Former railway station in Victoria, Australia

The Axedale railway station was a railway station on the former Heathcote railway line in Victoria, serving the town of Axedale.

The station opened with the line in October 1888. The proposed station site was heavily criticised for its distance from both Axedale township and the Axedale Racecourse, but calls to re-site the station closer to the town were unsuccessful. There was a further unsuccessful effort in 1890 to have the station relocated, following the opening of a picnic siding closer to Axedale than the station.

During its first month of operation, more than a thousand tons of goods were handled at the station. However, by 1901, the Acting Commissioner of Railways cabled that the passenger traffic at Axedale was "not sufficient to justify any expenditure on the station buildings". Despite that, the Shire of Strathfieldsaye continued to lobby for better passenger facilities, and the construction of cattle pits at the station.

In 1907, the station won a prize as "the most picturesque station in its section". A telegraph office at the station opened c. 1910 and closed c. 1917. The council's lobbying eventually resulted in the station gates being replaced with cattle grids in 1912. A siding opened near the station in the late 1920s to serve a new municipal quarry.

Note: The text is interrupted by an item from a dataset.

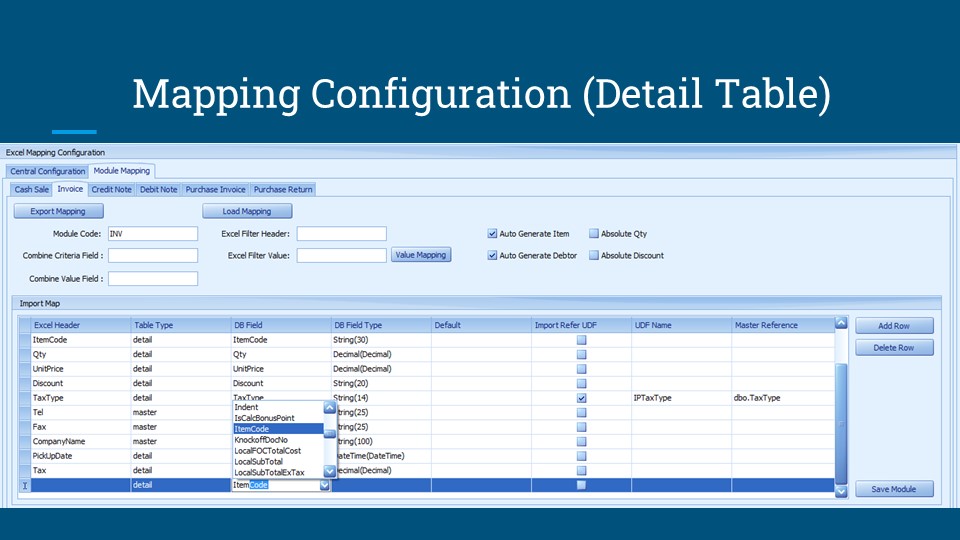Untick Import Refer UDF for TaxType row
The image size is (960, 540).
click(x=581, y=398)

Passenger services to the station ceased in December 1941, along with those on the rest of the line, and the line closed to all traffic in December 1958. Most of a significant 610m-long timber bridge over the Campaspe River at Axedale was demolished in 1972, though a small section survives on private property.

The Bendigo-Kilmore Rail Trail now passes through the station site. In 2018, the Friends of the Bendigo-Kilmore Rail Trail placed an historic railway wagon at the station site as a static display.